I learned my lottery number on my way back from Carmichael Auditorium in Chapel Hill, after a UNC basketball game. It was 225. I didn’t know quite what to make of it: it was high enough to make me think there was a chance I would not be drafted, but not high enough for me to be sure. There was confusion and misinformation for the next several weeks about how the numbers would be used. Would there be a single number nationwide above which you were safe from the draft, or would it be administered on a draft board by draft board basis? The latter was of most concern to those of us from small towns; with a small pool of draft candidates, it was more likely that a higher number could be reached.

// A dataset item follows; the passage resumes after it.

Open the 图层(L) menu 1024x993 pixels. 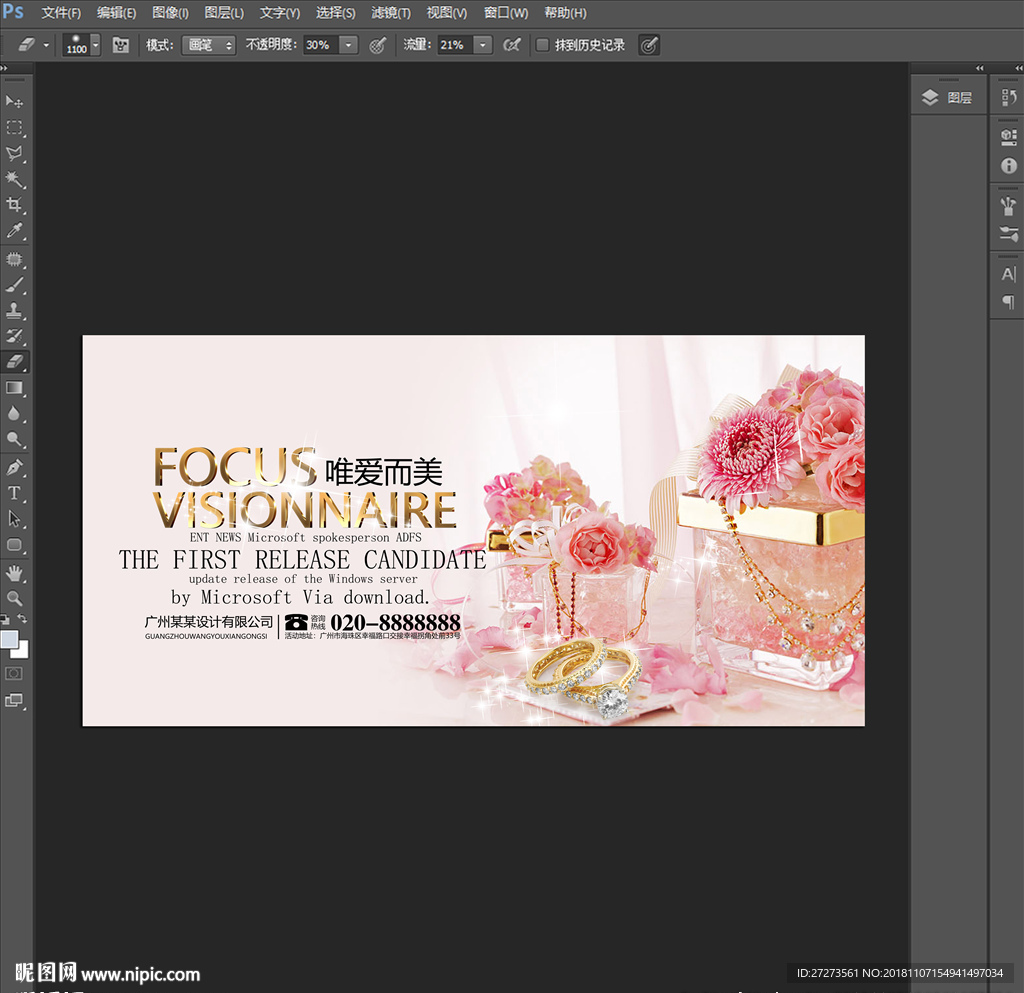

In any event, I was never drafted and went on to complete college and then enter law school It wasn’t until 1971, in my first year of law school when the war was winding down, that I felt I was completely out of the woods. And there was a little bit of wistfulness — but not quite disappointment — in that realization. I had pretty much assumed that I would do military service at some point, and while I didn’t look forward to it, I thought of it as part of a full life experience for an American boy. Some of my friends who served came out of it for the better. Only one person I knew didn’t come back alive from Viet Nam. A couple of others came back with scars that didn’t surface until much later, but I didn’t know about them at the time.
But that wistfulness was not enough to make me enlist on my own motion, and so my 225 lottery number led me into middle age without any military service, and maybe with a little twinge of guilt for not serving.